Re: Issues with Kite build

Posted by Ryan Blue <bl...@apache.org>.
Hi everyone,

Sorry about the confusion here, hopefully a little more info about the 
Kite project will help. Kite is intended to work across any Hadoop 
distribution and we've structured the libraries to depend on the 
upstream Apache versions by default. But, we also want CI to tell us if 
anything breaks downstream, so we allow vendor-specific parts. That's 
why we have dependency aggregators named "default" (upstream Apache), 
"cdh5", etc.

You can also see this at work in the kite-tools module, where we have a 
generic runtime that tries to construct the right classpath to run on 
any distribution (we've seen people running it on MapR and HDP).
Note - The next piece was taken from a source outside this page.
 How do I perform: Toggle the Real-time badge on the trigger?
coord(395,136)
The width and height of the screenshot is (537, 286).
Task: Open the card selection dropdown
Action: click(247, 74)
The 
likely culprit in this situation, though, is our kite-tools-cdh5 module 
that bundles CDH5 dependencies so people can use it their local machine 
that doesn't have Hadoop installed.

I sympathize with the view that we shouldn't depend on proprietary 
infra, but I think we have good reasons for catching bugs early (testing 
against vendors) and making the CLI run on non-Hadoop machines.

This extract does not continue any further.